━━━━━ Data provided
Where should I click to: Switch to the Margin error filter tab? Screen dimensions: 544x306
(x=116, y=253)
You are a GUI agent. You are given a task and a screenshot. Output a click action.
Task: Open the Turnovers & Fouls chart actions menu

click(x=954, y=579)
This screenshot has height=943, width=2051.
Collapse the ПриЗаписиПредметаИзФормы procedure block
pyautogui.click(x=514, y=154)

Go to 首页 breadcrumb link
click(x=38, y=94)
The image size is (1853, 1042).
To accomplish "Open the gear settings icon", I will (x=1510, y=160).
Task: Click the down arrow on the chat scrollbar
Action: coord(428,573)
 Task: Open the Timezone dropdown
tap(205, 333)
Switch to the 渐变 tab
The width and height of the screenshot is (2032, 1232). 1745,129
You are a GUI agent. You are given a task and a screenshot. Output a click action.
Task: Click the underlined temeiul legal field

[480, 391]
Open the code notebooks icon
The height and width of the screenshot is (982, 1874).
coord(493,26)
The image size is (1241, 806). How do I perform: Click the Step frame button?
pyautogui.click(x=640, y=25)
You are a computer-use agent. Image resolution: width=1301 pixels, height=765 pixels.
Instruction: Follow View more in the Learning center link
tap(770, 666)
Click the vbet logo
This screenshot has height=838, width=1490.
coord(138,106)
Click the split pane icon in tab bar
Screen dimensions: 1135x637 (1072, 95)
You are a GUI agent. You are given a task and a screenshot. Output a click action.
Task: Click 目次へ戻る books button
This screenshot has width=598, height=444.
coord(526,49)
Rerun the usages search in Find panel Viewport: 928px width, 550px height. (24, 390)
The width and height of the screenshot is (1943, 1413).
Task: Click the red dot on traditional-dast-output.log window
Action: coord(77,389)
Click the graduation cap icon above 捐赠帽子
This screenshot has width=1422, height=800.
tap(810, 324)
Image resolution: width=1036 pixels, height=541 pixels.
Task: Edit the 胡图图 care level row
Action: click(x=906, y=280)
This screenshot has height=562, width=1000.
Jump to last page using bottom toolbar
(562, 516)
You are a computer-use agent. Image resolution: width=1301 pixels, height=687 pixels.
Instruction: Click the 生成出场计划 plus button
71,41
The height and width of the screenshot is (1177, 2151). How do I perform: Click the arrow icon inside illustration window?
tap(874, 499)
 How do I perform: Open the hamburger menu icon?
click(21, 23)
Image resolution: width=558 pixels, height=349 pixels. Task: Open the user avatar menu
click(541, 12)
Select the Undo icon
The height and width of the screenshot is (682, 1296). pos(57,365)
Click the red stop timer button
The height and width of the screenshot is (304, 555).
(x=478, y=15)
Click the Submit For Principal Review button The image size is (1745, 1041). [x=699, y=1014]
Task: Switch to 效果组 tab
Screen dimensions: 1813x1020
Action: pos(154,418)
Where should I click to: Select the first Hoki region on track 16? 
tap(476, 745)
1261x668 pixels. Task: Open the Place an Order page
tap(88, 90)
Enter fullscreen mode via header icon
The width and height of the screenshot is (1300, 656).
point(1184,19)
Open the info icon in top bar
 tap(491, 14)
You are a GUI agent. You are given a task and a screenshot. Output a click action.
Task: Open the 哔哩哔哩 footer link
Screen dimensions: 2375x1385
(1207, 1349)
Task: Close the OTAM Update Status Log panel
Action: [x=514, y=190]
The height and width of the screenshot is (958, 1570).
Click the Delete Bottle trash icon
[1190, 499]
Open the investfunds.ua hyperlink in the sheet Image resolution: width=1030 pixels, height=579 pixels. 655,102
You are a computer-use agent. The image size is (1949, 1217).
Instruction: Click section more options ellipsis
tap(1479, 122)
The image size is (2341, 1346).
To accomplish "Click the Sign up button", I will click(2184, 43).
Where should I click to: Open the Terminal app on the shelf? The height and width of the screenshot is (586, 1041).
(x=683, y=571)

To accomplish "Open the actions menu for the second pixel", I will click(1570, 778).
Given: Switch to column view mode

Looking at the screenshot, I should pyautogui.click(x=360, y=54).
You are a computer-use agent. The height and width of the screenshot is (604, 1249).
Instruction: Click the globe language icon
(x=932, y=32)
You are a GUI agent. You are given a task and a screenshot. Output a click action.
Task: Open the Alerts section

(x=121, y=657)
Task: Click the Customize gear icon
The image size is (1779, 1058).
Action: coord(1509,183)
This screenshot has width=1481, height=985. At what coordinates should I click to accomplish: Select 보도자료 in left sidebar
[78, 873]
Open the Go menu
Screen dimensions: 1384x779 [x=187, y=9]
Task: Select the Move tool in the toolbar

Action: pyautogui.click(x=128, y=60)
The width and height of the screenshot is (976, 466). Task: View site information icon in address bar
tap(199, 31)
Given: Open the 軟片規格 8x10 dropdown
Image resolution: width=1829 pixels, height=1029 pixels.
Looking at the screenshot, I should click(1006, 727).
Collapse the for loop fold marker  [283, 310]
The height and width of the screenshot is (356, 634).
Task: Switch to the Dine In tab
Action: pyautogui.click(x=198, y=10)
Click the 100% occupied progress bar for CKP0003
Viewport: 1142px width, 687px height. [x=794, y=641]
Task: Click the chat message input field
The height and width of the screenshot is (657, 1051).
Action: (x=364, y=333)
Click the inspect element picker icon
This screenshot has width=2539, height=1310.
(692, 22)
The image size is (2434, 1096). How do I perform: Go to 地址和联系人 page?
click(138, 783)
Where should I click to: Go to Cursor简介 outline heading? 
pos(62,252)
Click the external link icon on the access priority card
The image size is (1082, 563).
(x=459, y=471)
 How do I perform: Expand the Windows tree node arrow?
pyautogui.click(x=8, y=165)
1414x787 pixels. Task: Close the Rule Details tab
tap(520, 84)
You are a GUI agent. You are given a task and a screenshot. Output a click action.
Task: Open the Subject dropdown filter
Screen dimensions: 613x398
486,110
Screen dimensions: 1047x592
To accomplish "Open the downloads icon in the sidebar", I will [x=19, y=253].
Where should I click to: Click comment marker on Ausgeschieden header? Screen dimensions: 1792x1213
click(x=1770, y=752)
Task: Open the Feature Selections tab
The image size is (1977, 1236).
━━━━━━━━━━
> Work task
Could you return all lines from the records that include the word "computer"?

> Completed task
You are a computer-use agent. Image resolution: width=1301 pixels, height=765 pixels.
You are a computer-use agent. Image resolution: width=1301 pixels, height=687 pixels.
You are a computer-use agent. The image size is (1949, 1217).
You are a computer-use agent. The height and width of the screenshot is (604, 1249).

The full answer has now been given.